After about two minutes, I realized/remembered that my family lines are screwy and hard to work with, and someone else is always doing work on them. This means that whenever I log in, all I have to do is click on the temple link, and like magic there are names I can take to the temple. Two minutes for a challenge that's supposed to improve my life is kind of cheaty, though, so I looked for something else to do. I decided to do a batch of indexing. Indexing is also kind of hard, but it's really interesting work. I read through and transcribed some Revolutionary War muster rolls. It felt good to be doing my little part to preserve records for not only my church, but my country. It reminded me of all the men and women who've sacrificed to protect my freedoms. And, most importantly, it inspired me to continue to serve in this manner. I don't do it often, under the premise that I keep myself fairly busy, but I try to do at least one batch of indexing every month. If you're reading this, I highly recommend to you that you take advantage of this service opportunity.

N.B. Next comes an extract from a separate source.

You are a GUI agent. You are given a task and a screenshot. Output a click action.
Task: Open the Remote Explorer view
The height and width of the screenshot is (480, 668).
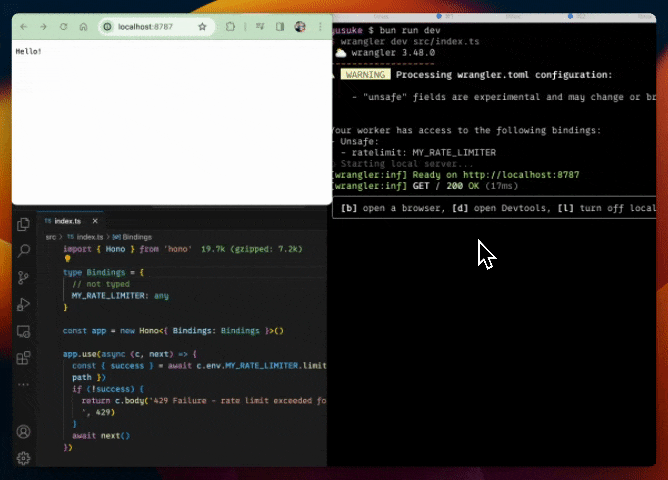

Day 25 of the #40daysto40 #Birthdaychallenge Madness

Day 25: May 6, 2017

Challenge: Attend a dance class

This was another challenge to push me out of my comfort zone. I love dancing, and I'm pretty good at it for someone of my vastness. However, I don't really enjoy dancing in front of others because I'm terrified of what they'll think of all my bits jiggling around. A community theatre that I have participated with over the last few years was having some cheap classes, though, with people and instructors that I knew, so I decided it would be a good place to start. I went, I danced, and I didn't care what anyone thought of me. And that's the lesson that I have been trying to learn for practically my whole life: it doesn't matter what someone else thinks! I need to be be brave enough to live joyfully. I need to do the things that make me feel good about my body. My body is amazing! Sure, we've had our ups and downs, but my body has never completely failed me. It gets me where I need to go, and helps me do the things that I need to do. It is strong and powerful, and (dare I say it?) beautiful.

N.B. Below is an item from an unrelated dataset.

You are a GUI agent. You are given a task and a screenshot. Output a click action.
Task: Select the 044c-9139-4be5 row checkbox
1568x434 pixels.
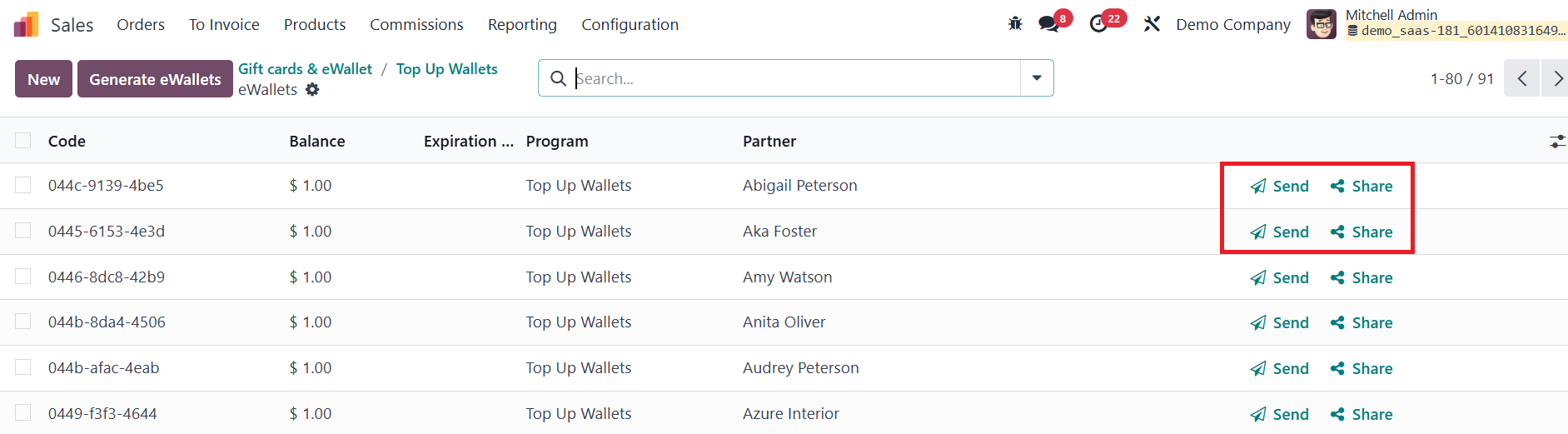pos(23,185)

Dancing is good for the soul. Even if I only do it in the privacy of my own living room, I promise myself that I will dance more!




Day 24 of the #40daysto40 #Birthdaychallenge Madness

Day 24: May 5th, 2017

Challenge: Get a pedicure

This challenge may seem silly to many people, but I think it's important to remember to not only take time to do nice things for yourself, but do things that remind you that you are pretty. I've been told by a lot of people that I am ugly. I have internalized that feeling, that heart-achy feeling, of being rejected by people who were supposed to love and accept me. I bury it deep in the back of my mind trying to forget, but every time someone makes a disparaging comment about my appearance, it comes roaring to forefront of my thoughts and sends my emotions on an out-of-control roller coaster ride. I have learned that I need to be grounded in my own truth about my own self so that others' opinions don't knock me off course. Little things, like pedicures, remind me that I am pretty. Maybe not in ways that others want me to be, but that doesn't matter. I am pretty, and I am worth paying to get pretty feet every once in a while, so that when I look down in the sadness that comes when someone calls me ugly, I have a little reminder that they don't know my truth, and their opinion is none of my concern.